WHAT TO PRODUCE: Where in the entries below does "next" appear? Copy every line that has it.

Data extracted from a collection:
• • • • •

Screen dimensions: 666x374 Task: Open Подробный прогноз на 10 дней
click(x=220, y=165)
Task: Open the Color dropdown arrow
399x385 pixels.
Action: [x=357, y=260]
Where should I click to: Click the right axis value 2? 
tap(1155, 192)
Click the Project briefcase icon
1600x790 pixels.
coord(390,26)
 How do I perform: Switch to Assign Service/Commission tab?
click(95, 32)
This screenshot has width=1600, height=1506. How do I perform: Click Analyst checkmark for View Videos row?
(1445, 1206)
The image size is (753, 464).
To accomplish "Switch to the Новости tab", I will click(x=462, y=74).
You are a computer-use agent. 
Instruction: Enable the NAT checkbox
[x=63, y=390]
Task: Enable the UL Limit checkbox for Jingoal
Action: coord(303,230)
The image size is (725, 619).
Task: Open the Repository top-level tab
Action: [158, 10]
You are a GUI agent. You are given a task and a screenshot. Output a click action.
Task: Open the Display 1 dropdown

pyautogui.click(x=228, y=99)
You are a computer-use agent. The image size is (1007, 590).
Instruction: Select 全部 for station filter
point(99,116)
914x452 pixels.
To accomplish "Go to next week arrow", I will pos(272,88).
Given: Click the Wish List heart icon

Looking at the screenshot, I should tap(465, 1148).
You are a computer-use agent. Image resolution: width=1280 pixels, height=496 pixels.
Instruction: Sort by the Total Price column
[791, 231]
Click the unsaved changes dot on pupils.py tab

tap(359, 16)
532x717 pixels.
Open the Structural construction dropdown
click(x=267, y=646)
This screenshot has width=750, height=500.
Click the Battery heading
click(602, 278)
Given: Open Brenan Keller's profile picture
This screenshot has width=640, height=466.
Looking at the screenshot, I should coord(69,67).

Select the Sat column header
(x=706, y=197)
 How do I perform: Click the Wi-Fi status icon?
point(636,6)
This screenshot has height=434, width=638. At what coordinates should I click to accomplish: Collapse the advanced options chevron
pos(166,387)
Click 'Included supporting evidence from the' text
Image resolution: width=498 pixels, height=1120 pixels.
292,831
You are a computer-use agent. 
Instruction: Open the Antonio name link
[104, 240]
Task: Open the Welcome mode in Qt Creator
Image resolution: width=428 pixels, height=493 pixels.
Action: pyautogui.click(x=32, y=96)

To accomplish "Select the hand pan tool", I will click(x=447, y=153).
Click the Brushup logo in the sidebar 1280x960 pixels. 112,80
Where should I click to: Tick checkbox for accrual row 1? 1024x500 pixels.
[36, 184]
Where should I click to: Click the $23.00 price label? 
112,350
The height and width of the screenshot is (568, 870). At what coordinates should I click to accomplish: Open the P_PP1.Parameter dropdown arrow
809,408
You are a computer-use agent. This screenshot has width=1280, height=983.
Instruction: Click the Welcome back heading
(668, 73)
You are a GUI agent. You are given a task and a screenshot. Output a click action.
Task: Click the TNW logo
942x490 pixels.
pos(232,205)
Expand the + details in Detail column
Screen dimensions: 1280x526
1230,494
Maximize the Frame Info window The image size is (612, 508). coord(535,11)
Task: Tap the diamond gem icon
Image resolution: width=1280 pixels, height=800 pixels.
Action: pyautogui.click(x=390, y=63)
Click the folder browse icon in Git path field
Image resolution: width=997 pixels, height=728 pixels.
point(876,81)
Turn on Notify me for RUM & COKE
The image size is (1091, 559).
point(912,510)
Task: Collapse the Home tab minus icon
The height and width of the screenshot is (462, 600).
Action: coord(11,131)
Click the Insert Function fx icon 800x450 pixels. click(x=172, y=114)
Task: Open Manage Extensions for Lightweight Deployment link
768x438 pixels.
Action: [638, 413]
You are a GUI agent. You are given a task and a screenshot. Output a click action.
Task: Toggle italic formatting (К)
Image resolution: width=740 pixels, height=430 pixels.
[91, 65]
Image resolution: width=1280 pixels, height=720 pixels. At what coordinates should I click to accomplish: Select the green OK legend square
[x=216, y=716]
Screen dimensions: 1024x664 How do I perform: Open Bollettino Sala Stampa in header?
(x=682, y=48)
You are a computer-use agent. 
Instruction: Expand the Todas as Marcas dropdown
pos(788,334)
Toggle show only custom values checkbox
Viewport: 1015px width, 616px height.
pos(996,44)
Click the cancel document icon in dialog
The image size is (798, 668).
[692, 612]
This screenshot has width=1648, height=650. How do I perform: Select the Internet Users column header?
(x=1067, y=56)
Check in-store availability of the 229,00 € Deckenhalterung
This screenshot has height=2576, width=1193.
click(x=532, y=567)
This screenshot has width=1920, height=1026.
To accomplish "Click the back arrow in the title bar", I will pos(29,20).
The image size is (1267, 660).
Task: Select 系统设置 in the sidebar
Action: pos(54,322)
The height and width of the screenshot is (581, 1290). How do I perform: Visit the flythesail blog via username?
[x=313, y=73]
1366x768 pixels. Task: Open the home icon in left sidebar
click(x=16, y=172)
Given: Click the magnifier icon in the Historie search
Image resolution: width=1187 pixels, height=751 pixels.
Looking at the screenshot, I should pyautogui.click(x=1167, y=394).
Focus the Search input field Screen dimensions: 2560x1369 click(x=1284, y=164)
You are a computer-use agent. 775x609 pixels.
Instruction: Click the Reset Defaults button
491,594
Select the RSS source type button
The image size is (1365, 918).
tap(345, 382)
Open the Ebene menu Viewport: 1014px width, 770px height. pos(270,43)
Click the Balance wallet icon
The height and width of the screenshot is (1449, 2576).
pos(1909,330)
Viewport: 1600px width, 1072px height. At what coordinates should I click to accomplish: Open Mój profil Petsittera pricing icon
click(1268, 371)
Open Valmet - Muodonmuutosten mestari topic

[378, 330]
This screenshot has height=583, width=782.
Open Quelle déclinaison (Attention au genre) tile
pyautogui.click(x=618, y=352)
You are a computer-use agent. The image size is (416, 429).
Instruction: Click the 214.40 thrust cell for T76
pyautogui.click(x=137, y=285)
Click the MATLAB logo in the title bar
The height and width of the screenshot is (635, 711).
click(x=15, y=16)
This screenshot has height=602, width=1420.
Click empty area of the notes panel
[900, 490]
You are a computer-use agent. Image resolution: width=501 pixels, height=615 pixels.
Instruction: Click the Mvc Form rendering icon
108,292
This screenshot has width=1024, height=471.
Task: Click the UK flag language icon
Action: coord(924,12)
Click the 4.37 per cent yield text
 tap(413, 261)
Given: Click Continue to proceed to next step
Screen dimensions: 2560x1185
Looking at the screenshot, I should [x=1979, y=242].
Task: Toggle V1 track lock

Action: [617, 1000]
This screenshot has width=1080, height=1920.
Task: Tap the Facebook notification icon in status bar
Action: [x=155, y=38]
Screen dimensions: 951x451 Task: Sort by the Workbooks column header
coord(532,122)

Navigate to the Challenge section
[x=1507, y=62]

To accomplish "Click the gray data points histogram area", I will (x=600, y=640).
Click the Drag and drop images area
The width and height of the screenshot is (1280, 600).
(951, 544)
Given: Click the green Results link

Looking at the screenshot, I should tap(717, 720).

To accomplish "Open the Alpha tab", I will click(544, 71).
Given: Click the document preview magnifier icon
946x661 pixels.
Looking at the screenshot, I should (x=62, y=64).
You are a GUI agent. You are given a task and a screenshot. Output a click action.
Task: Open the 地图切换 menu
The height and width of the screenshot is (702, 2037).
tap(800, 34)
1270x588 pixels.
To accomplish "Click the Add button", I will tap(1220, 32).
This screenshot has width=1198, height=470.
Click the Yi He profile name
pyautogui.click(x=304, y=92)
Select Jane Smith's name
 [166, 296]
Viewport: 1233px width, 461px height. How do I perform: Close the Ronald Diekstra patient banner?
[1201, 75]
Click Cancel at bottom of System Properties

• • • • •

ANSWER BOX:
To accomplish "Go to next week arrow", I will pos(272,88).
Given: Click Continue to proceed to next step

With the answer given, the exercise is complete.